Bitcoin steadied just above $110,000 on Thursday after a volatile week that saw the cryptocurrency drop 12% from record highs, pressured by large-scale whale selling, a surge in put demand, and renewed U.S.–China trade tensions, according to market analysts.

The world’s largest digital asset briefly fell to $109,800 before recovering to $111,200, marking a 2% daily decline following what analysts have called the largest deleveraging event in crypto history. Data shows that more than $19 billion in crypto positions were liquidated over the weekend, triggering cascading forced sales across exchanges.
Bitwise CIO Matt Hougan described the event as a market “reset” rather than a collapse, noting that structural conditions in crypto remain intact.
Whales Trim Positions, Options Traders Hedge Downside
“Bitcoin is testing a crucial floor at $110K as whales trim exposure and put demand spikes,” said Timothy Misir, head of research at BRN.
He noted that bulk put options exceeded $1.15 billion, accounting for 28% of total trade flow, while call interest remains concentrated around $115K to $130K.
Misir added that wallets holding between 10 and 10,000 BTC offloaded roughly 17,500 coins this week but remain net buyers year-to-date, having accumulated over 318,000 BTC.
“It’s selective distribution, not panic,” he said, characterizing the move as a tactical rotation rather than a broad exit.
Options data shows a put-call open interest ratio above 0.5, reflecting a defensive stance among traders. Implied volatility has climbed back above 60%, levels last seen during the early October correction.
Market-Wide Pullback and Macro Pressures
The sell-off extended across major cryptocurrencies. Ethereum slipped below $4,000, while Solana and XRP each fell more than 3%, bringing the total crypto market capitalization down to $3.8 trillion.
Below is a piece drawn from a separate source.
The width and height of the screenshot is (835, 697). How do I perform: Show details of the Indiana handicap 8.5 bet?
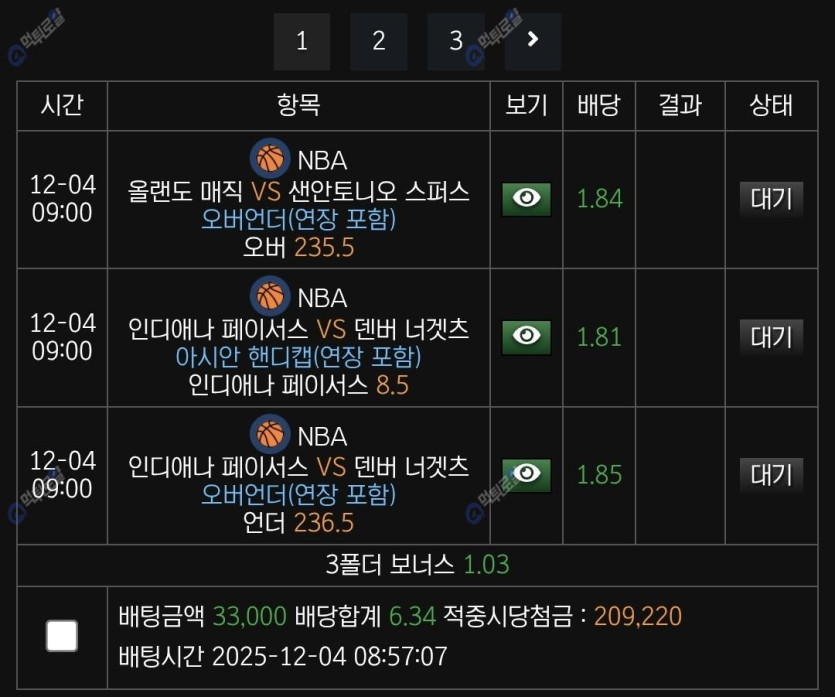526,337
CoinGlass reported over $500 million in leveraged liquidations within the past 24 hours, echoing similar forced unwinds earlier in the week. Meanwhile, Fear & Greed Index fell to 28, signaling growing caution among investors.

Analysts suggest that macro headwinds—including tariff tensions between Washington and Beijing and concerns over a U.S. government shutdown—have amplified the risk-off mood across global markets.
Signs of Resilience Beneath the Surface
Despite short-term weakness, some experts see reasons for optimism. Matt Mena, a crypto research strategist at 21Shares, said Bitcoin’s stability amid aggressive deleveraging highlights “structural demand anchored by ETF inflows and a more dovish policy outlook.”
According to Mena, U.S. Bitcoin ETFs attracted over $6 billion in inflows in the past month. With leverage largely flushed out and potential monetary easing on the horizon, he believes the setup into year-end looks “increasingly constructive,” with a possible path toward $150,000 Bitcoin if institutional demand persists.
However, Mena cautioned that a decisive break below $110,000 could trigger a slide toward $104,000–$108,000, while regaining $115,000 might restore bullish momentum.
A Market Defined by Headlines and Hedging
For now, the market remains caught between caution and conviction. “The surge in put buying signals fear,” Misir said, “but call concentrations at higher strikes show institutions are hedging, not leaving. This remains a two-way, headline-driven market.”